No está mal dudar de todo, pero luego hay que investigar. En 1998, el gastroenterólogo británico Andrew Wakefield publicó que la vacuna Triple viral había causado autismo a doce niños.
Desde entonces, muchos estudios comprobaron en miles de personas que esa aseveración era falsa. Además, el periodista Brian Speer demostró que Wakefield había cometido fraude, por lo que se le retiró la matrícula de médico.
Mirta: Las vacunas en recién nacidos sólo son el comienzo del multimillonario negocio de laboratorios, droguerías, farmacias y médicos.
Seguro que detrás de la investigación, elaboración y venta de vacunas, hay un negocio. ¿Es ese el problema? Acaso detrás de la venta de celulares no hay un gran negocio. Seguro que sí, pero usted lo usa porque le sirve para comunicarse o entretenerse. Las vacunas sirven.

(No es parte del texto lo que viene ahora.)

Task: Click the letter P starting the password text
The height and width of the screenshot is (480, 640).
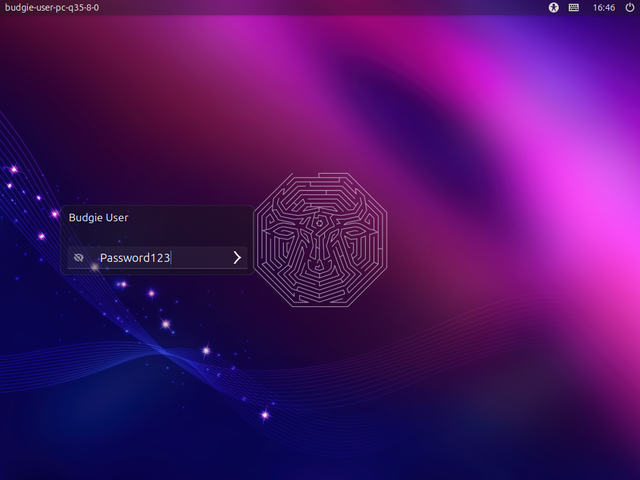Action: tap(103, 258)
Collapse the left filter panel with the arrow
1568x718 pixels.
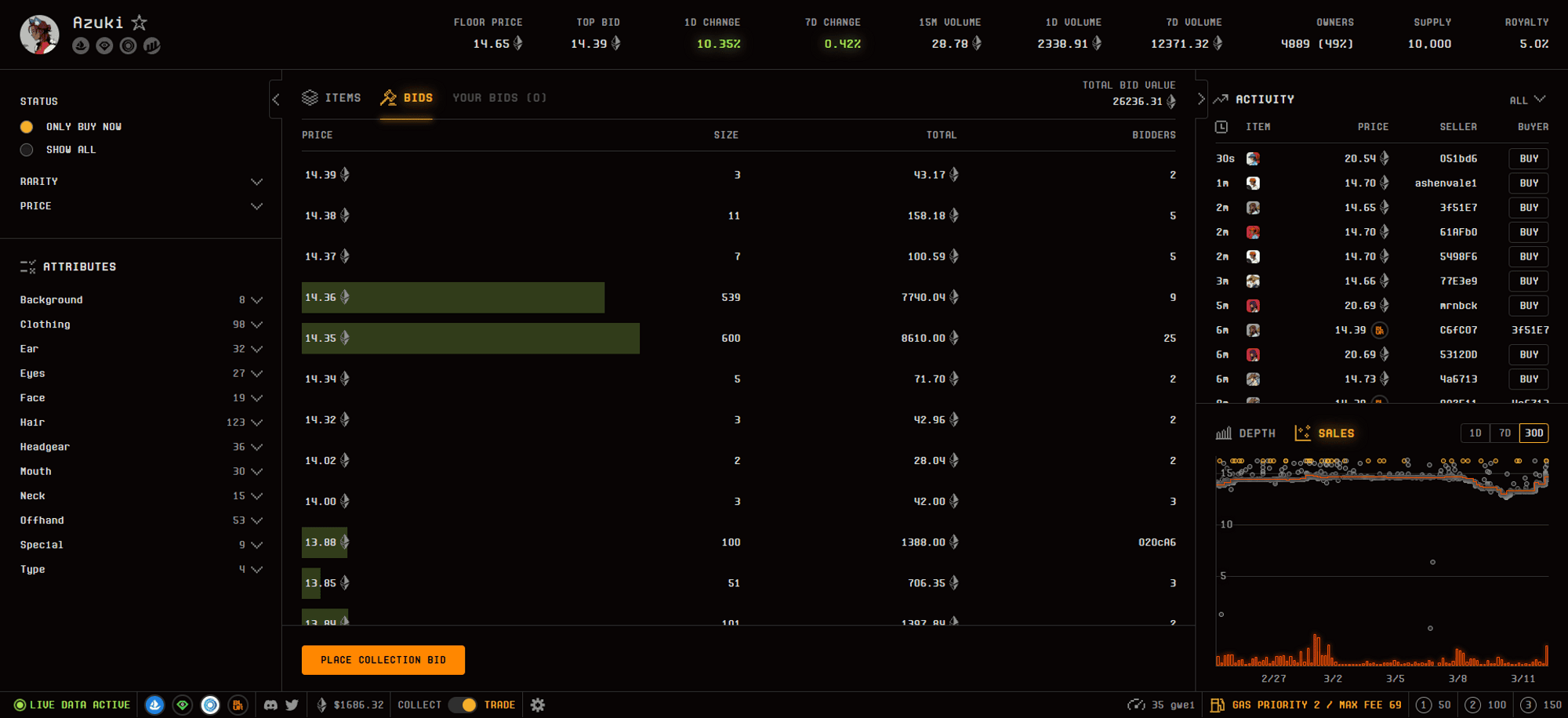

Adolfo: ¿Por qué no explican los tóxicos que no están declarados en las vacunas?
Desde hace setenta años se usan vacunas que han sido muy efectivas y seguras. Algunas de ellas tienen cantidades mínimas de aluminio o timerosal (un mercurial que se elimina rápido del cuerpo). El aluminio es un adyuvante para producir más defensas y el timerosal sirve para que los frascos multidosis no se contaminen con hongos o bacterias.
Si emplea papel de aluminio para calentar una comida en el horno o toma una lata de gaseosa, consumirá mucho más aluminio que el que pudo recibir a través de una vacuna.
Si sus amigos lucen tatuajes de colores, se inyectaron en la piel: carbono, para el color negro; mercurio, para el rojo y cromo, para el verde. Como las cantidades de metales son pequeñas (aunque superiores a la vacuna), salvo alguna alergia, es poco probable que enfermen.
Abel: Ya no nos pueden engañar más, entendí que lo mejor es ayudar al cuerpo alimentándose correctamente y que no hay enfermedad que pueda contra una vida saludable.
¡Felicitaciones! Consumir alimentos saludables y realizar actividad física es importante para el cuerpo y la mente. Pero no son suficientes para evitar enfermedades infectocontagiosas.
La madrugada encontró a Bianco frente a la pantalla, decidido a entender por qué el oscurantismo encontraba eco en tiempos de wifi y algoritmos. Y dudó:
- ¿Se podrá modificar la opinión de los que llaman "venenos" a las vacunas?